= Your objective =
Rewrite the entries from the line with "Click Tom Warren's profile avatar at top" up to and including the line with "tap(401, 247)", putting "control" wherever "button" appears and changing nothing else.

= Records =
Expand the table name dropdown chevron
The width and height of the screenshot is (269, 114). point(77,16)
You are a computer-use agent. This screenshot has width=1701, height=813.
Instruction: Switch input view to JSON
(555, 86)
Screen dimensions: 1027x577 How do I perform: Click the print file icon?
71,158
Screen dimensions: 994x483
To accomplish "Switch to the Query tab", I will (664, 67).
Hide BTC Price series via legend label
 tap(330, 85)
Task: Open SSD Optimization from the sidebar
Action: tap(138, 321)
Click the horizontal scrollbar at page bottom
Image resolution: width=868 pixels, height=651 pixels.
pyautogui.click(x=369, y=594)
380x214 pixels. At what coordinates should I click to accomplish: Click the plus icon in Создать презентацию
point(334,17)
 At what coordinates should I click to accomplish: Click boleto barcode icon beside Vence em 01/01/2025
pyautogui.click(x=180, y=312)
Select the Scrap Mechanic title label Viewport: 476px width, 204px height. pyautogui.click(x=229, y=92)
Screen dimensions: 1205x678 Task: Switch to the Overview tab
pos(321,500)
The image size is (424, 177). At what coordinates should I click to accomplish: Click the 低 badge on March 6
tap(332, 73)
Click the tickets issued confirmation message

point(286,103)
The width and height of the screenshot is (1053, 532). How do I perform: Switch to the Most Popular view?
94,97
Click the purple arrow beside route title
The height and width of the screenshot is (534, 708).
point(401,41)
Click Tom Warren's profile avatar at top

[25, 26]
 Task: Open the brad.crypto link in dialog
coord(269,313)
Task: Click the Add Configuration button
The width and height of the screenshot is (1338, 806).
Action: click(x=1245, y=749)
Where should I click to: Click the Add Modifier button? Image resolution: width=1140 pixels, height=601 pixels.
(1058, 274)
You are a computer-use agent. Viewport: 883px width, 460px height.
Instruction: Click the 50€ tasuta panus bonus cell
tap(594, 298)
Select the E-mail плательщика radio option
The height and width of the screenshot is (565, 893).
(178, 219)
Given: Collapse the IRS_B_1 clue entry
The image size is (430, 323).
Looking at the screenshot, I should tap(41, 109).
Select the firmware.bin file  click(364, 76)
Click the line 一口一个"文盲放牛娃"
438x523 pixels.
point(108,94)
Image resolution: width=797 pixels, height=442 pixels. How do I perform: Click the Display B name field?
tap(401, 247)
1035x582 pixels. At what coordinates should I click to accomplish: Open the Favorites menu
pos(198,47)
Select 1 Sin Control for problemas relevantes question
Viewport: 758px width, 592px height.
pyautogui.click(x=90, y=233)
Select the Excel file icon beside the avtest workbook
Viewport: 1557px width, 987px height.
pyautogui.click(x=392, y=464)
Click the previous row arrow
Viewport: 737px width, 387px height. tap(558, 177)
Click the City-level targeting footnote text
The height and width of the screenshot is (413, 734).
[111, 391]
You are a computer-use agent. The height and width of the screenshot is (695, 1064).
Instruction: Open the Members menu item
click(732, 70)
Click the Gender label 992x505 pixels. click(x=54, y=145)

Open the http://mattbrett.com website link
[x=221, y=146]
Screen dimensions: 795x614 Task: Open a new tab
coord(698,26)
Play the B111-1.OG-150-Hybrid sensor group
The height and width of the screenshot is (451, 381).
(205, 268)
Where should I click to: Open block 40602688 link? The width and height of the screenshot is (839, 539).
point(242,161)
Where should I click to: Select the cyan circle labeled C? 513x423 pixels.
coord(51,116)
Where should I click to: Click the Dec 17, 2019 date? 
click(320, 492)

= Exercise output =
Click Tom Warren's profile avatar at top

[25, 26]
 Task: Open the brad.crypto link in dialog
coord(269,313)
Task: Click the Add Configuration control
The width and height of the screenshot is (1338, 806).
Action: click(x=1245, y=749)
Where should I click to: Click the Add Modifier control? Image resolution: width=1140 pixels, height=601 pixels.
(1058, 274)
You are a computer-use agent. Viewport: 883px width, 460px height.
Instruction: Click the 50€ tasuta panus bonus cell
tap(594, 298)
Select the E-mail плательщика radio option
The height and width of the screenshot is (565, 893).
(178, 219)
Given: Collapse the IRS_B_1 clue entry
The image size is (430, 323).
Looking at the screenshot, I should tap(41, 109).
Select the firmware.bin file  click(364, 76)
Click the line 一口一个"文盲放牛娃"
438x523 pixels.
point(108,94)
Image resolution: width=797 pixels, height=442 pixels. How do I perform: Click the Display B name field?
tap(401, 247)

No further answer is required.